A company that markets food products to observant Muslims has pleaded guilty to its role in exporting misbranded meat products.

CEDAR RAPIDS, Iowa (AP) — Two related companies that distribute and certify halal food products pleaded guilty Wednesday to conspiring to export misbranded beef products for sale in Malaysia, Indonesia and elsewhere.

Midamar Corp. and Islamic Services of America each entered guilty pleas in federal court in Cedar Rapids to one count of conspiracy to make false statements on export certificates, sell misbranded meat and commit wire fraud, among other offenses.

Under the plea agreement, each company must forfeit $600,000 in proceeds derived from the scheme. They could also face a term of probation and an additional fine at sentencing.

U.S. District Judge Linda Reade has rejected the companies' claims that the charges were regulatory violations that should have been handled by the U.S. Department of Agriculture, ruling that federal prosecutors didn't overstep their jurisdiction in bringing the case. However, despite the guilty pleas, the companies can appeal Reade's decision.

Midamar is a food distributor, while ISA certifies Midamar and other companies' food products as halal and is one of the few organizations approved to certify beef for import into Malaysia, Indonesia, Kuwait, Saudi Arabia and United Arab Emirates. Both were founded and operated by the Aossey family in Cedar Rapids.

Midamar, a 40-year-old company that's considered a pioneer in halal foods, issued a statement last week saying that the plea agreements resolve all charges against the companies and executives. Midamar said it has now "taken full responsibility for wrongful conduct" that occurred from 2007 through 2012 and apologized for errors in judgment.

Midamar's founder, Bill Aossey Jr., was convicted in July of falsifying documents as part of a scheme to export beef to Malaysia and Indonesia that didn't meet those countries' strict standards of religious-based slaughter. He's in federal custody awaiting sentencing and could face several years in prison; he has asked for a new trial.

Aossey's sons, Midamar directors Jalel and Yahya "Bill" Aossey, are expected to plead guilty Friday under their own deals, court records show. Yahya Aossey entered the guilty plea Wednesday on behalf of Midamar, while Jalel Aossey pleaded guilty on behalf of Islamic Services of America.

According to the conspiracy count, Midamar made "fraudulent, deceptive, and misleading claims" about the source and nature of beef products, the way the cattle were slaughtered and the level of adherence to halal practices that were advertised.

Some Midamar products came from a Minnesota slaughterhouse that wasn't approved by Malaysia or Indonesia. Aossey directed employees to remove its establishment number from the packaging and replace it with labels that falsely showed the meat came from a certified Nebraska slaughterhouse, according to testimony.

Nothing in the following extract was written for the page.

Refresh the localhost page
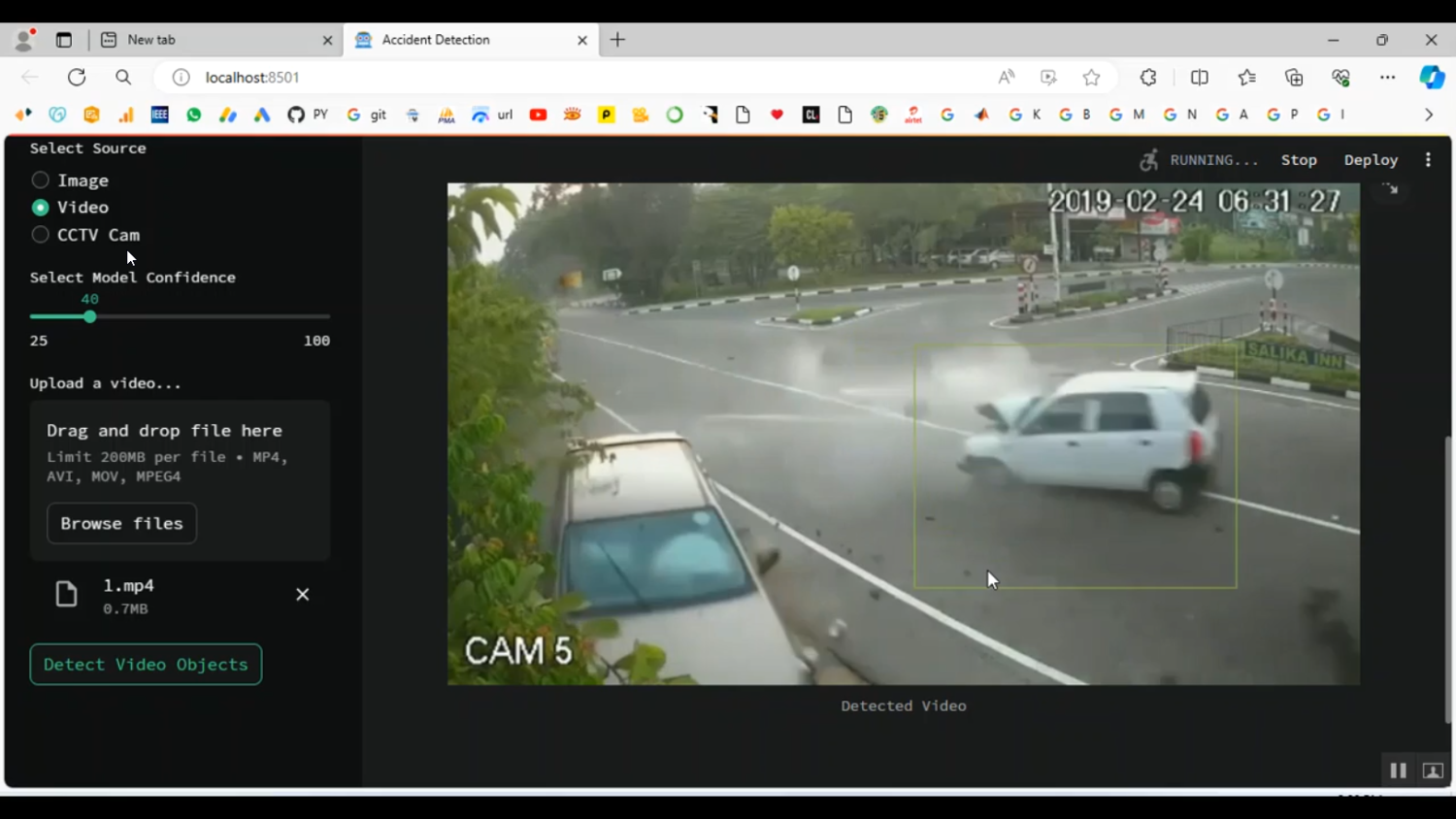The image size is (1456, 819). pos(77,78)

Prosecutors allege Midamar told customers that its cattle were hand-slaughtered by specially trained Muslim slaughtermen who always recited prayer and advertised that it did not use penetrative captive bolt stunning, a process commonly used in meatpacking in which an animal is killed when a steel rod is shot into its brain.

But Midamar's primary supplier used bolt stunning and often didn't have Muslim slaughtermen present, the indictment alleges.